This film has the same wonderfully subtle direction as "The Heart Is A Lonely Hunter," "Diary Of A Mad Housewife" and "Goodbye Columbus." The lost 60s/70s style for dialogue films with immediately profound social messages is probably best exampled in "EGROMMM" -- Newman's daughter (Nell Potts) plays the stoic, life-dampened child who refuses to let her drunken slob of a mother destroy her brilliance.. at least for now. We're just slightly distant observers in this style of filmmaking. You won't get under anyone's skin or into anyone's head. But you may have grown up in similar circumstances, god forbid. An excellent film about the subtleties of abuse without coming across preachy in the slightest. Deeply moving.
Paura nella città dei morti viventi (1980)
A psychotic nightmare!
This is what I love about "Italian" horror. With titles almost as wild as "And You Shall Scream Forever While Worms Eat Your Eyes!" (which could never work in America), and with such truly nightmarish discontinuity of plot and characters, Gates Of Hell, like so many other Fulci classics, delivers it all. One truly lasting effect of this particular film is the crashing synthesizer explosions as sense-shockers to add to the quick zoom on gory corpses and the living dead. The combination of the maggot infested dead and what is ringing in your ears imprints forever a sensory stamp ala "Fulci."
Suspiria (1977)
Deco/Nouveau Terror
To date there has not been a film so overwhelmingly beautiful in its use of both existing and specially produced deco and nouveau sets and design -- and only a genius such as Argento could properly light these edifices with the colors to trap them into the dream-like trance of a true classic, abiding, flawless horror film. There is not a moment of this film which is not dripping with artistic excellence, and yet it never lets go of the traditionally macabre, dank, seedy and vile undercurrent in most Italian horror. Susperia is like a lilly floating in putrefied blood. Without question, one of the greatest achievements in horror to date.
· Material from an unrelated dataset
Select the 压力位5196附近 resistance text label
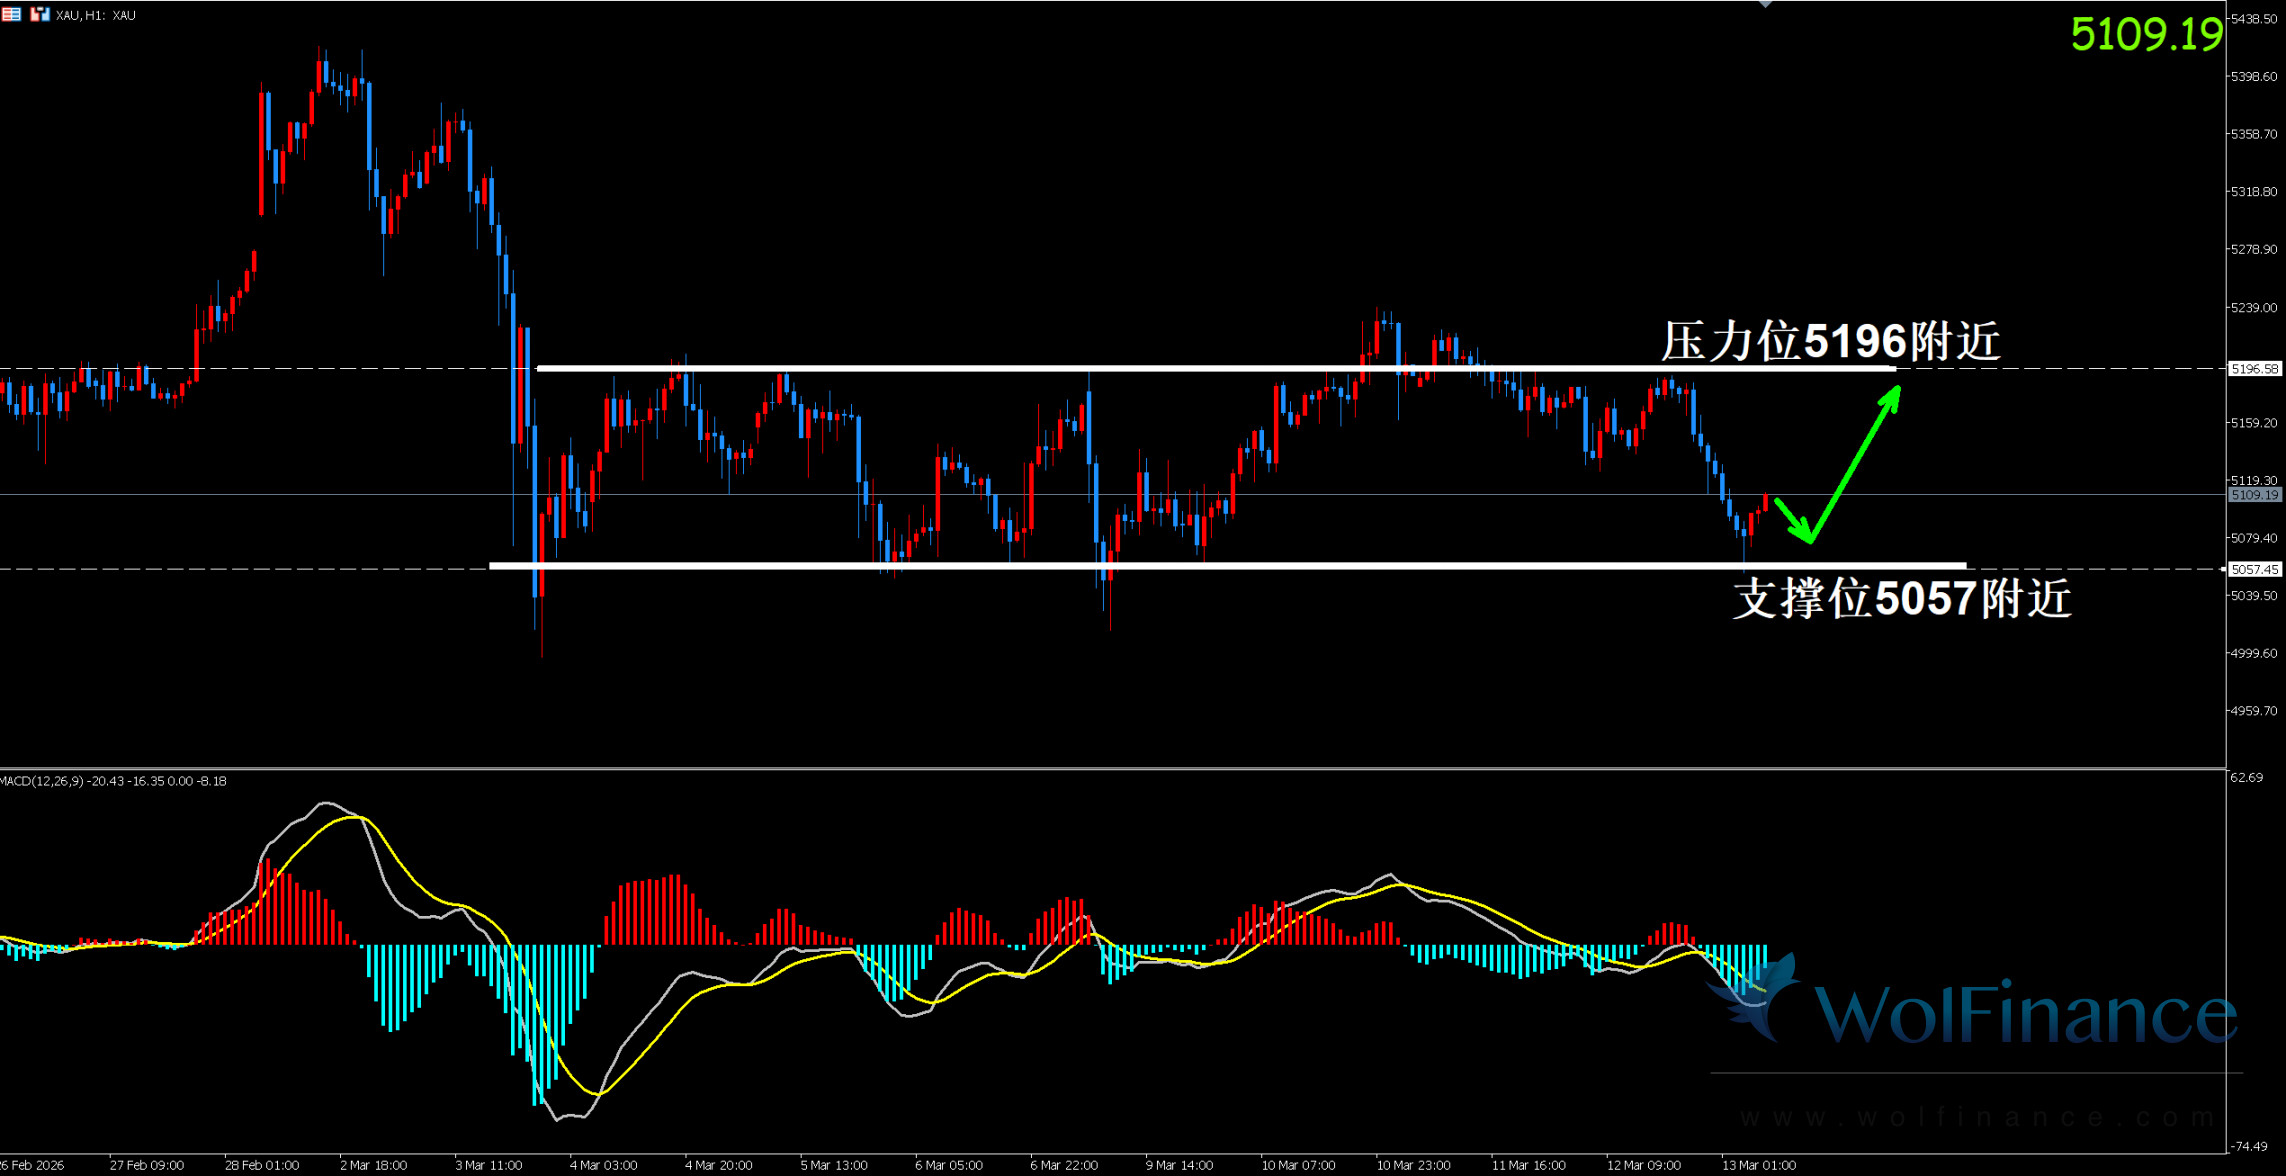 pyautogui.click(x=1830, y=342)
Grave of the Vampire (1972)
Strange and disturbing
This film, which I believe was distributed as a double-bill with 'Garden of the Dead,' has several disturbing elements which shoved it over the line of a traditional vampire movie; vampire rape, for one. Vampire offspring for another. Take two parts "Count Yorga: Vampire" and one part "Children Shouldn't Play With Dead Things" and you have this flick. But it is an excellent B-movie in the horror genre with a definite 70s flair.
Garden of the Dead (1972)
Creepy For Low Budget Horror
I saw this film back when local authorities decided it was too sick for a "GP" rating, and clung to the old "M" (Mature Audience) rating, along with its double-feature at that time, "Grave of the Vampire." It hit my hometown of Little Rock with a major splash, complete with ghouls wandering the theatre lobby and plenty of local promo. Had to sneak in to see it. The movie is about prisoners held in some godforsaken backwoods labor camp who huff the fumes of formaldehyde all night to 'get off.' Suffice it to say, they don't stay dead after that (they seem to meet with unfortunate accidents alot). Lots of wandering dead guys in fog, dark shots with creepy underlit green faces. Low budget but great B-movie horror thrills.
Children Shouldn't Play with Dead Things (1972)
A bit o' trivia about the films promotion
For the hardcore B-horror movie junkie, I thought I'd pass along some interesting trivia related to this movies promotional scheme. This flick came to my town on the drive-in circuit and somehow managed to talk several area restaurants into offering a special menu for kids (!) that hawked the movie and simultaneously grossed out parents. The menu featured the individual restaurants usual fair, but with new titles... blood shake.. flesh strips (french fries)... brain delight (jello). The half rotten skull visage on the cover of the menu was enough to send most parents into fits. I wish I had kept it. Talk about a collectible! It's a great film, though. Enough tongue in cheek to make its sick theme tolerable. That menu made it impossible for me to see it. Had to wait until I found it on video many years later.